RECORDS SUPPLIED:

========================

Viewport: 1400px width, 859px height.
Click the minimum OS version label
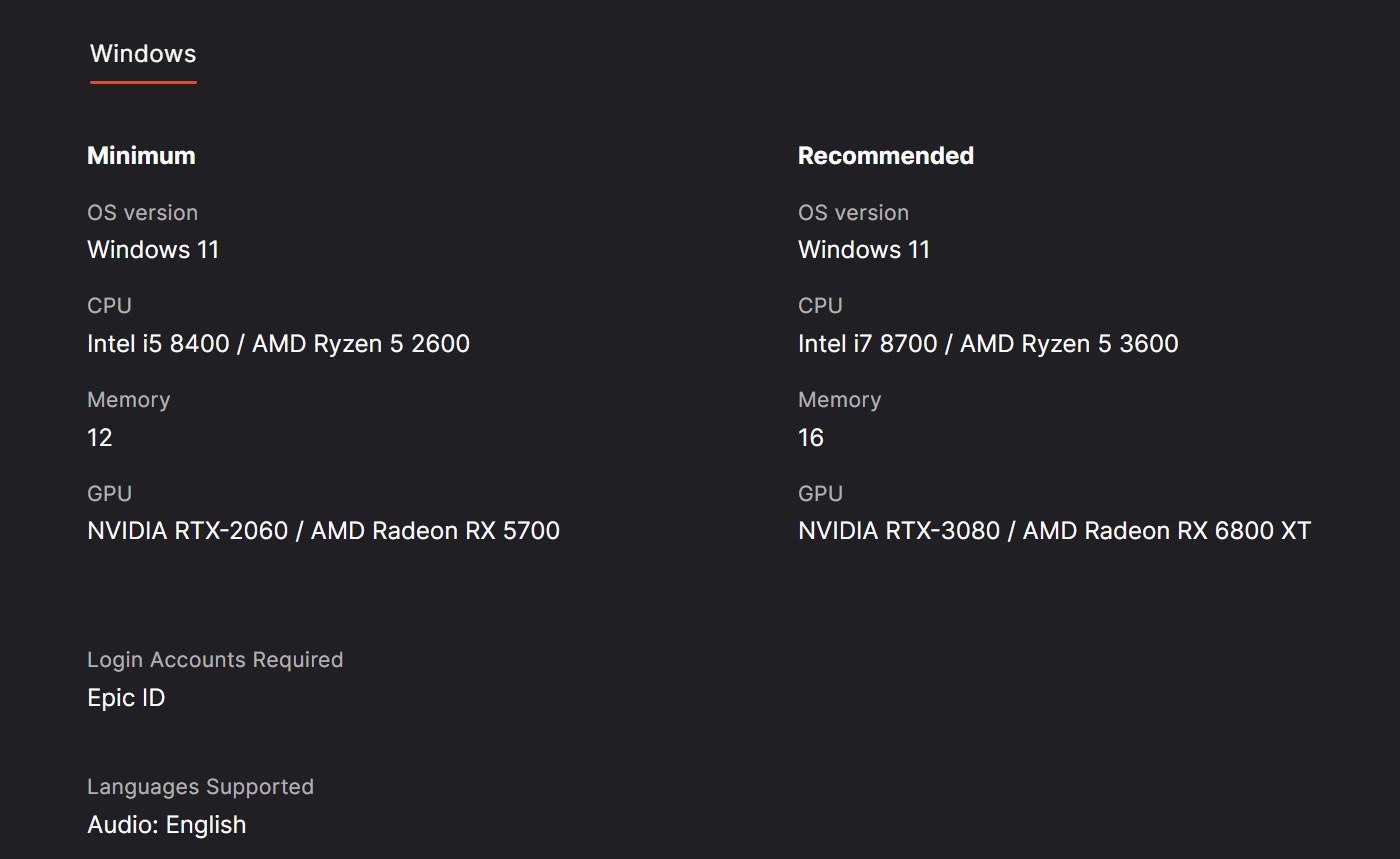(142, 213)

========================

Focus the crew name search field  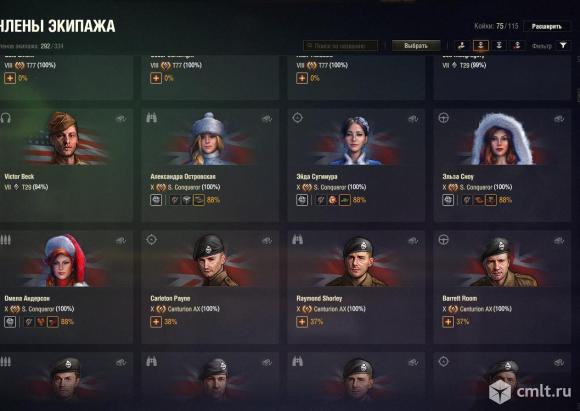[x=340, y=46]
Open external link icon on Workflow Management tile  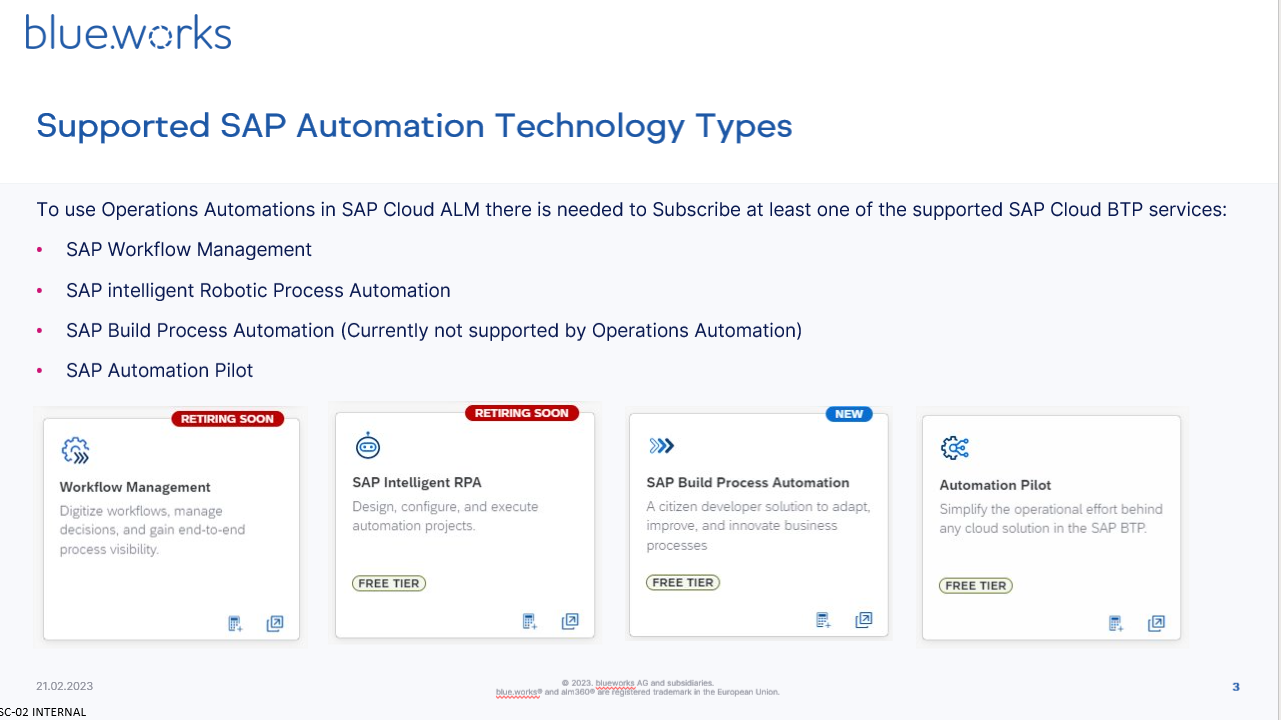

========================

THE PROBLEM: Locate every line in the items above that contains the word "height", and reproduce each such line in full.

SOLUTION:
Viewport: 1400px width, 859px height.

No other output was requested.